Kritik an dem sozialen Netzwerk, insbesondere an dem Registrierungsvorgang, wurde bereits kurz nach dem Start der App im Frühjahr 2020 laut. Um sich bei Giggle anmelden zu können, müssen Nutzer*innen ein Selfie von sich hochladen. Ein Algorithmus zur Gesichtserkennung überprüft dann, ob es sich um eine Frau handelt, indem er die Gesichtsproportionen misst. Sollte die Überprüfung fehlschlagen, kann ein neues Selfie hochgeladen werden.

Mehrere trans Frauen gaben seither an, dass die App auch nach mehrmaligen Versuchen ihr Gesicht nicht als weiblich erkannt hat. Das gleiche Problem haben "Business Insider" zufolge auch Frauen of Color. Eine trans Frau twitterte im Dezember Bilder von negativen Bewertungen, in denen es hieß, der Giggle-Algorithmus suche nach eurozentristischen Gesichtszügen und filtere neben trans Frauen auch cis Frauen heraus, die nicht feminin genug aussehen.

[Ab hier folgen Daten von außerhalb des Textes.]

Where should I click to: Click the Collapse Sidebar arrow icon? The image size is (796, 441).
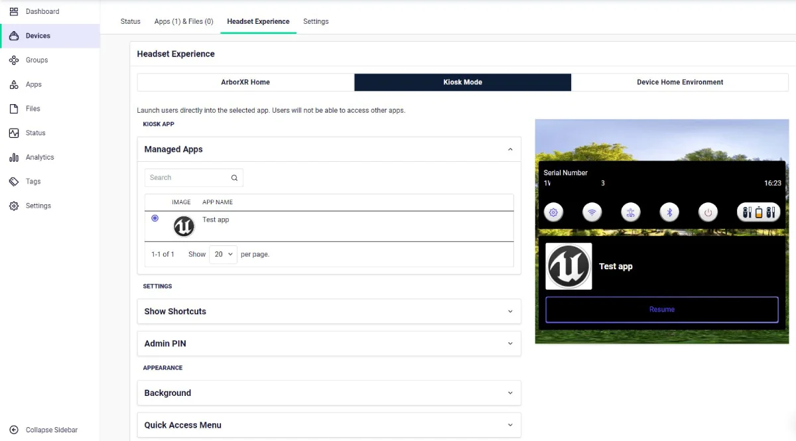pyautogui.click(x=14, y=430)
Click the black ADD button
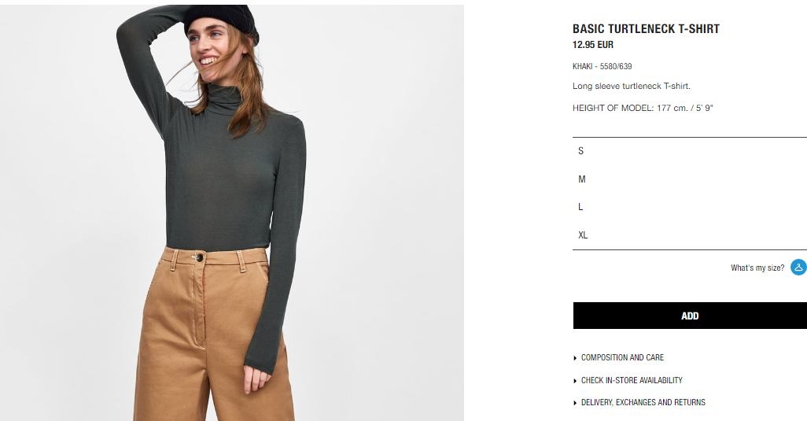Screen dimensions: 807x421 coord(690,316)
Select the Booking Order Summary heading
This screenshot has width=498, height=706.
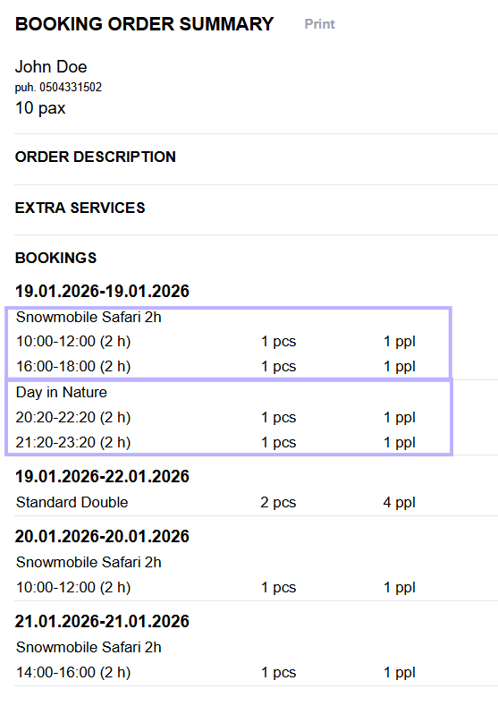(145, 24)
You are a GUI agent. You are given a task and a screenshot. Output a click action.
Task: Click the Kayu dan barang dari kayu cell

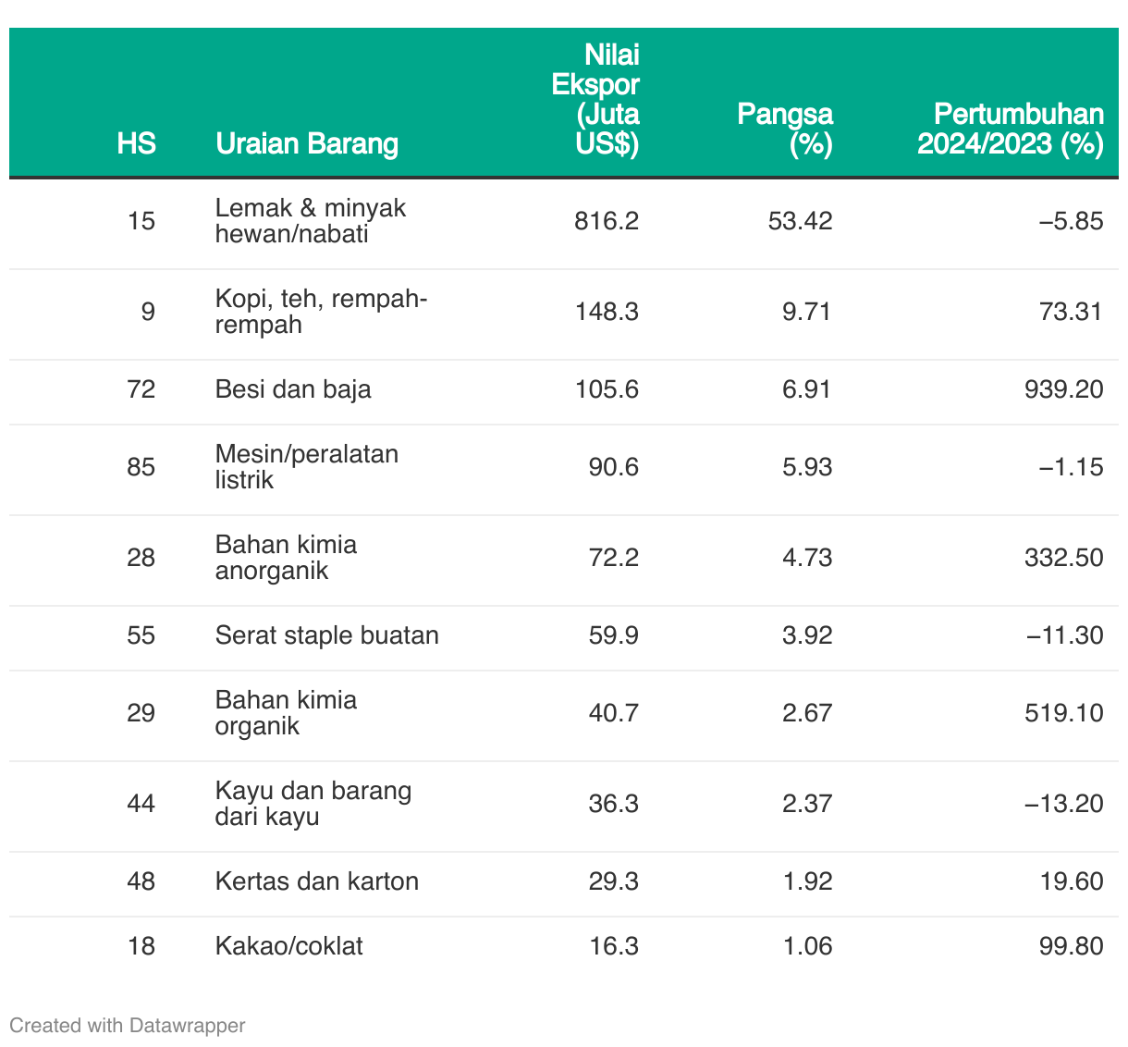click(313, 804)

[Mehr Neuigkeiten aus der queeren Welt gibt es im Queerspiegel-Newsletter des Tagesspiegel, der zweimal im Monat erscheint - hier geht es zur Anmeldung.]

Ob Algorithmen zur Gesichtserkennung in der Lage sind, das Geschlecht oder andere biometrische Parameter einer Person korrekt zu bestimmen, ist fragwürdig. Mehrere Studien, unter anderem von dem M.I.T Media Lab und der Amerikanischen Bürgerrechtsunion, haben gezeigt, dass vor allem die Gesichter schwarzer Frauen häufig nicht richtig erkannt werden – und sie fälschlicherweise als Männer eingestuft werden.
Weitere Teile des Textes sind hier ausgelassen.